Shot at New York's Beacon Theatre in fall of 2006, the movie documents a two night stand in honor of Bill Clinton's sixtieth birthday. The set list may seem familiar; Satisfaction, Jumpin' Jack Flash, Start Me Up, Brown Sugar and no less than four tunes from Some Girls get dusted off, but it isn't so much the songs as how the band plays the songs that impresses.
Forty plus years after their first gigs you don't expect to hear the kind of raucous commitment to the music on display here. Jagger, who must have the smallest buttocks in the business, is as frenetically fey here as he was at his androgynous heyday in 1972. Watching him brought to mind a quote from Performance, his acting debut. "You're a comical little geezer," Chaz (James Fox) says to Jagger. "You'll look funny when you're fifty." Bang on brother, but he's still as compelling a front man as rock 'n' roll has ever produced.
Old dog Keith Richards prowls the stage, cigarette clenched in his teeth, guitar weaving effortlessly with second stringer Ronnie Wood. Because these two have been playing off one another for so long it is easy to forget how magical it can sound when they are in sync.
As a document of the Stones in the 21st century Shine a Light does a stylish job at presenting them as an impressive live band, but little else.

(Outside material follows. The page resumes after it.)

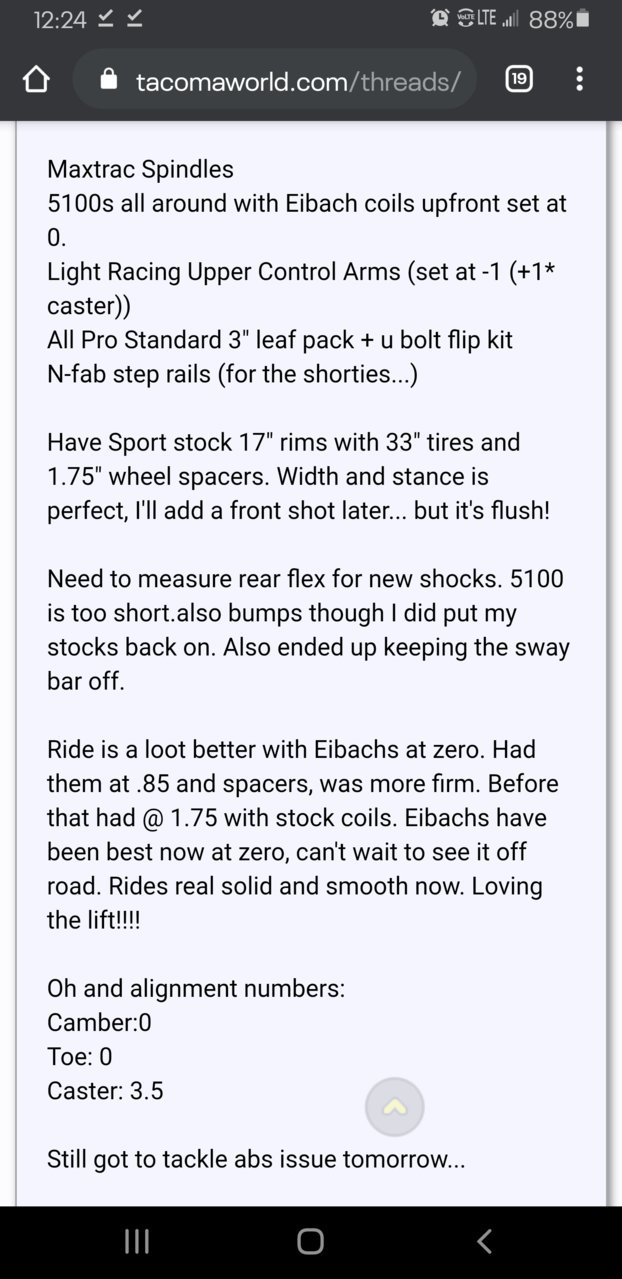The height and width of the screenshot is (1279, 622).
Task: Tap the padlock site security icon
Action: tap(109, 80)
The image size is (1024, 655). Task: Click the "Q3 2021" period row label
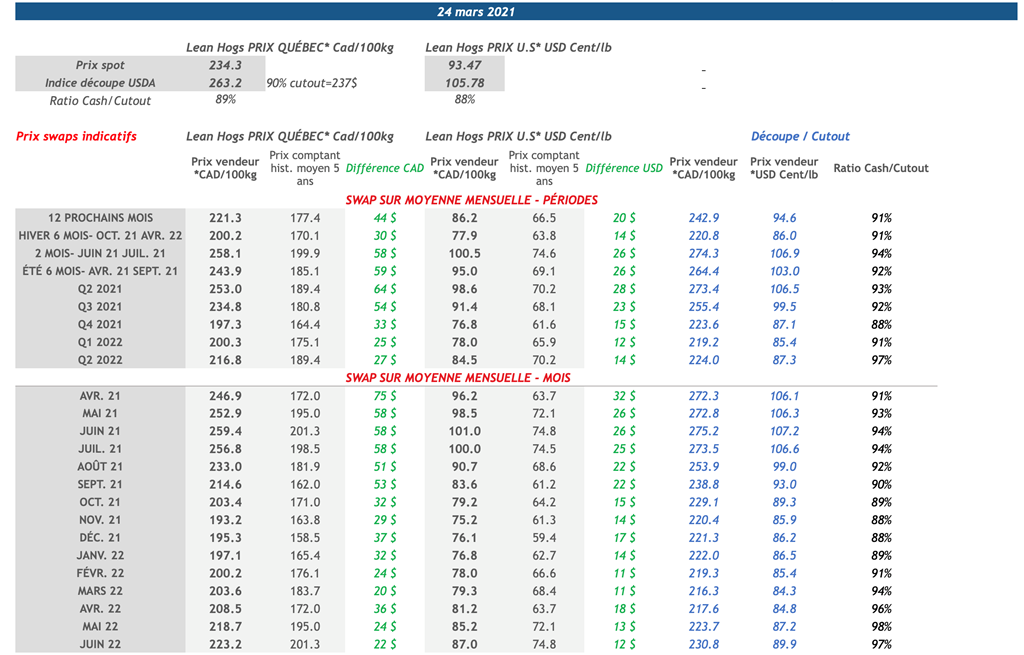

It's odd that Scorsese, whose Last Waltz is considered one of the great rock 'n' roll films of all time and whose Dylan doc elevated the music biography to epic proportions, didn't seize the chance to provide some insight into the band or perhaps attempt to provide some social context. (Also odd is the exclusion of Gimme Shelter, a song Scorsese has used in three films, Goodfellas, Casino, and The Departed, but is conspicuously absent here.)
As it is it's only rock 'n' roll, and that's OK, it's really good rock 'n' roll, but as a document of the group it doesn't have the depth or support the repeated viewings of earlier Stones' films like 1970's "Gimme Shelter." The newer, more unique material in the form of duets with a variety of musicians, ranges from the exciting Jack White / Jagger's double teaming of Loving Cup, to classic a blast of blues from Buddy Guy to a downright creepy dirty dancing routine between Jagger and Xtina Aguilera, who is almost four decades his junior.
In the end "Shine a Light" is a completely unnecessary film, unless you are a Stones fan or need to be reminded of why Keith Richards is the coolest guitar slinger in rock 'n' roll history.